The study from the Roy McKenzie Centre for the Study of Families and Children (RMC) and Institute for Governance and Policy Studies (IGPS) estimates the unemployment rate grew from 5.3 percent before lockdown to 10.3 percent by the third week of alert level 4.

Just over 2000 New Zealanders took part in the study, and researchers said many families lost out economically during lockdown - 44 percent of respondents were from a household where someone had experienced job or income loss.

Those who lost jobs or income over this period also reported experiencing feelings of anger, depression, stress and loneliness.

IGPS senior research fellow Dr Michael Fletcher says the economic effects of lockdown were "larger than some recent commentators suggest".

"A bit under half of New Zealand households we surveyed experienced an economic loss and there was a net job loss of about 130,000. That's a big negative jolt."

But overall, the ways families operated remained strong and there was little change in family and relationship functions, RMC director Dr Kate Prickett says.

"Fears lockdown would strain family relationships were not borne out generally. In terms of family functioning, families as a whole were incredibly robust. This suggests considerable family strength in New Zealand in a very uncertain and stressful time."
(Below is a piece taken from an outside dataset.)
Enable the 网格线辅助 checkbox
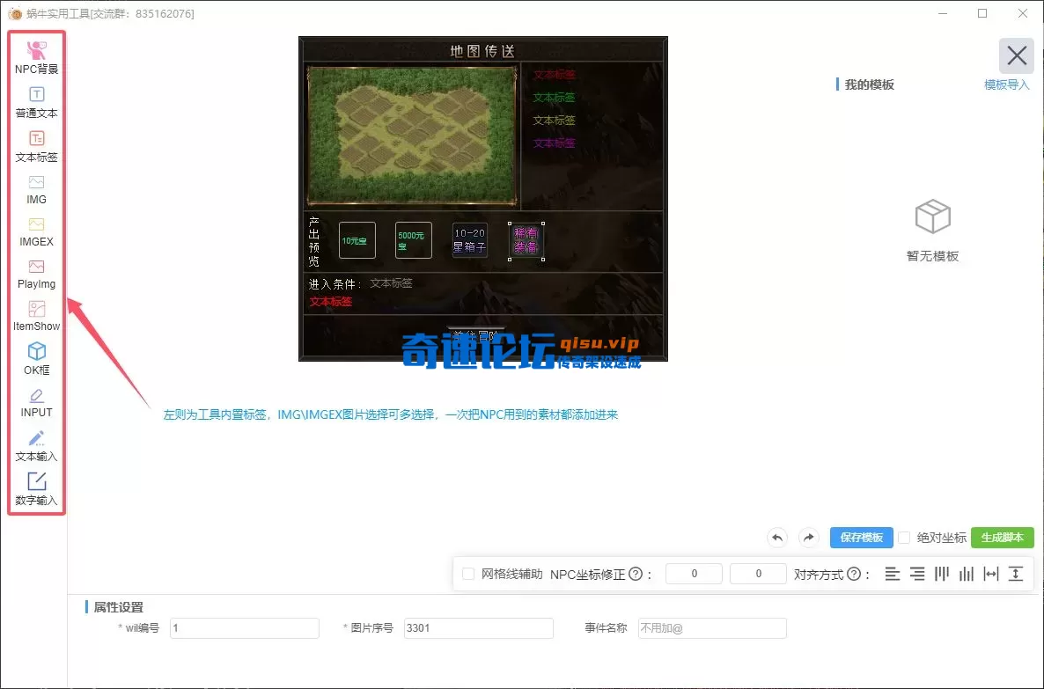 point(468,573)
But some parents found lockdown challenging, with 52 percent of working mothers and 47 percent of working fathers reporting an increase in family demands.

Researchers said the increase in family demands was generally larger for mothers and the gender gap the widest among parents of young children. Working mothers with children aged up to four years old had a large increase in family demands - nearly twice as high as working fathers with young children.

More negative emotions were associated with the work-family conflict than positive ones, and the wellbeing gap was stronger with mothers. Larger work-family time pressures also saw an increase in partner conflict and a decrease in partner supportiveness, along with declines in parental role satisfaction. These changes were also stronger among mothers.

The full report will be made available on Friday.